Letzter Punkt: Hungertod. Jährlich sterben auf der Erde 70 Millionen Menschen. Davon 18 Millionen an Hunger. Und das, obschon wir weltweit eine Landwirtschaft haben, die die Menschheit zweimal ernähren könnte. Erklär das mal! Warum ist der Profit einzelner Konzerne wichtiger als die Verhinderung des Hungertodes? Was machen wir eigentlich dagegen?

Bei der ganzen Flüchtlingsproblematik höre ich zur Zeit bloss: Schnellere Verfahren! Höhere Zäune! Es geht also bloss darum, wie man verhindert, dass die Menschen kommen. Aber nicht: Wie lösen wir die Probleme mittelfristig und langfristig so, dass die Fluchtursachen verschwinden?

Gehen die Entstaatlichungen weiter, werden die Kriege häufiger und der Hungertod auch. Aber bereits jetzt sind gewaltige Probleme mit Flüchtlingen entstanden. Die Staaten hier merken zum ersten Mal: Wenn wir nicht anfangen, die Welt-Probleme zu lösen, dann kommen sie täglich verschärfter zu uns. Und zwar bis der Tag kommt, wo sie unbeherrschbar werden.

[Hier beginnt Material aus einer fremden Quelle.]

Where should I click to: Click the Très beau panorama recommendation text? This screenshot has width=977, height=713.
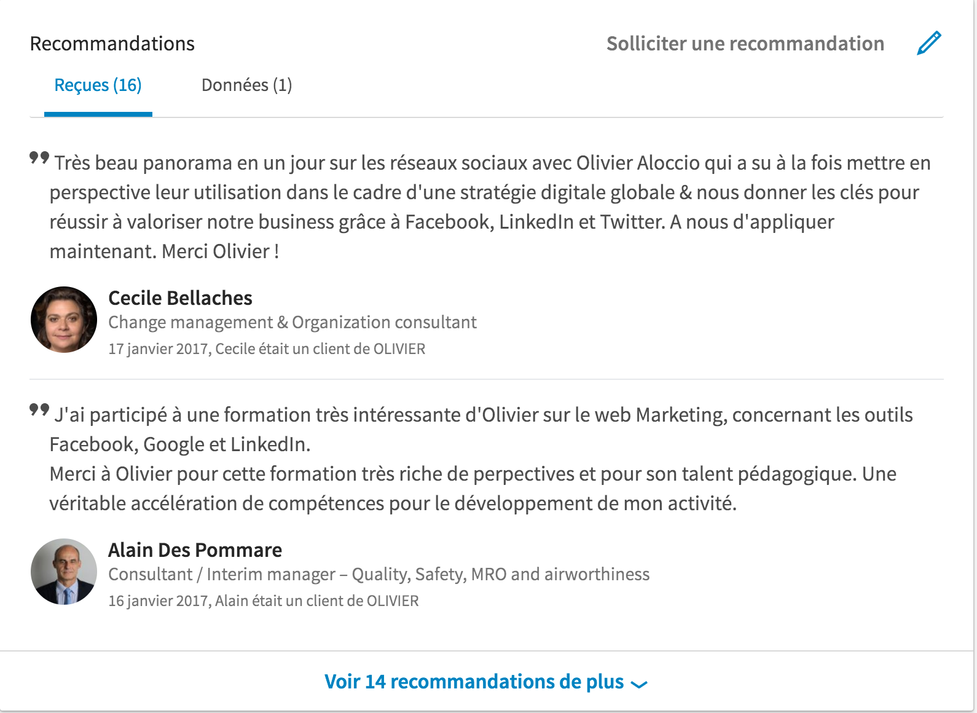pyautogui.click(x=490, y=207)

Ob die Lösungsvorschläge der linke Bewegung einen Beitrag sind… keine Ahnung. Es kann auch alles ganz nach rechts gehen. Es gibt ja im Augenblick diese Tendenz in Frankreich, von Ungarn gar nicht zu reden. Und auch in Bezug auf Griechenland wird das unterschätzt: Alle sehen die Stärke von Syriza, aber nicht, dass die rechtsextremen Parteien dort auch stärker werden. Das macht die Situation so schwierig.

Trotzdem: Es gibt immer Chancen, und die Linke muss an diesen Chancen arbeiten. Dazu gehört, dass wir uns nicht so sehr als Parteien verstehen – das ist zwar auch wichtig, Parteien braucht man ja, um einen organisatorischen Zusammenhalt zu haben –, sondern dass wir Teil einer Bewegung werden. Und zwar Teil einer Bewegung, die sich gegen Krieg und gegen den Hungertod stellt, die Fluchtursachen bekämpfen will, die die Entstaatlichung bekämpfen will und die für eine neue Form der Gleichberechtigung eintritt.

Und wenn wir es dann auch noch schaffen, den Leuten zu erklären, dass wir in der Lage sind, eine funktionierende Wirtschaft aufzubauen, dann werden wir ganz gute Chancen haben.»